Which lines run from the one containing "The height and" through the last line of the records? Copy them exactly, leaving pictures out.
===== RECORDS FOR THE EXERCISE
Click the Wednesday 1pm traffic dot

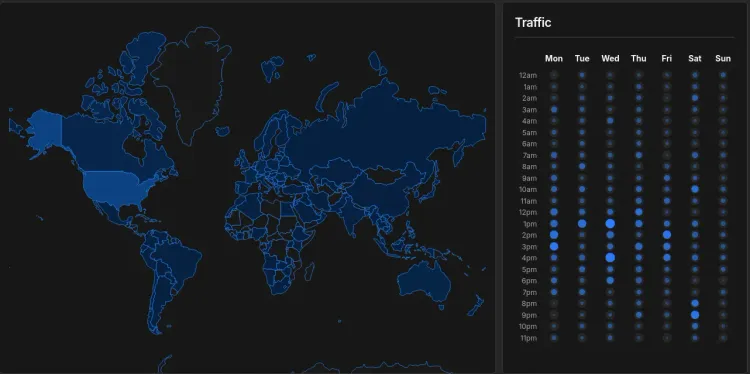pos(610,223)
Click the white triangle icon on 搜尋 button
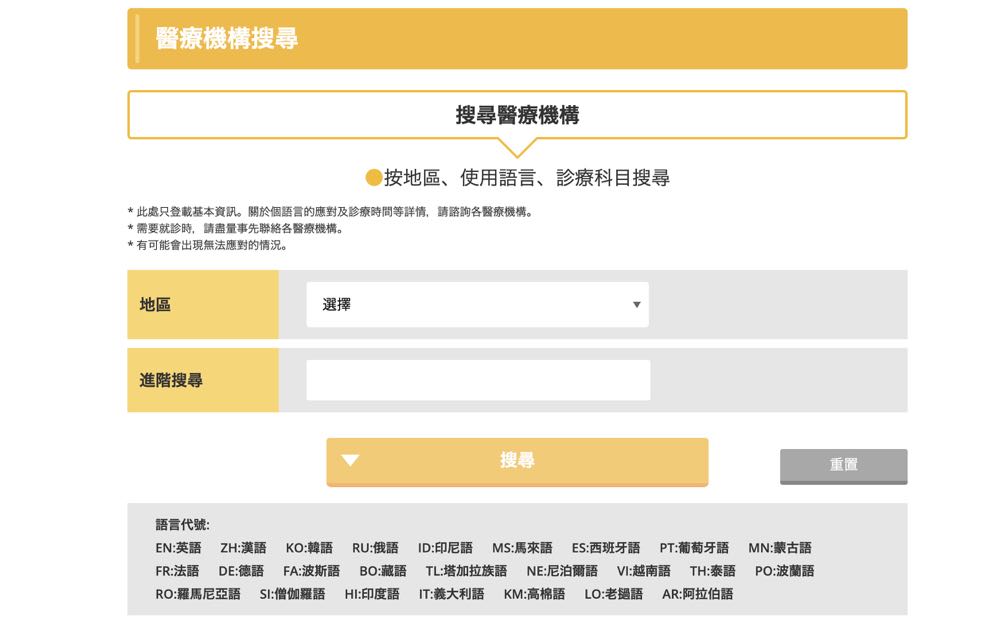 coord(350,461)
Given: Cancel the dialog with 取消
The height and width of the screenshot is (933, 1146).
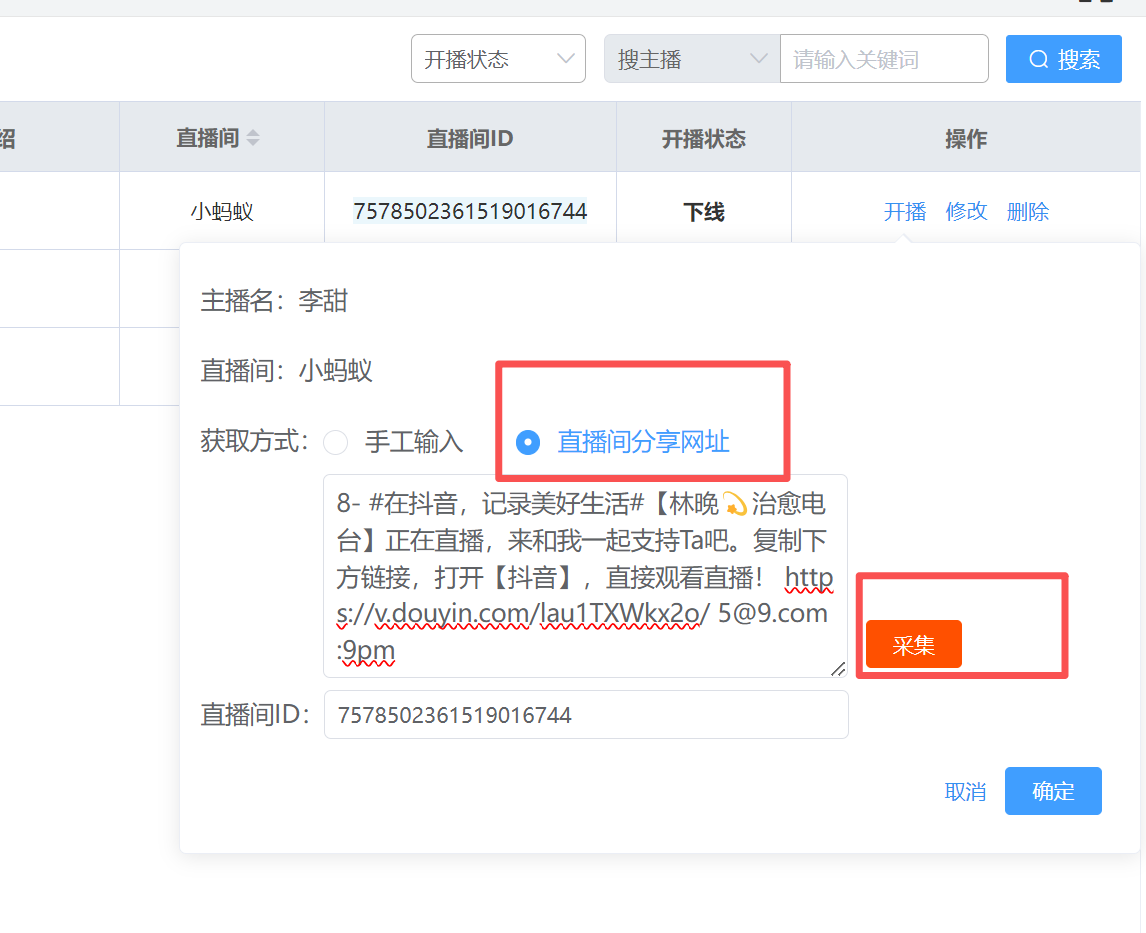Looking at the screenshot, I should [x=965, y=792].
==========
**WRITTEN ANSWER:**
The height and width of the screenshot is (933, 1146).
Looking at the screenshot, I should [x=965, y=792].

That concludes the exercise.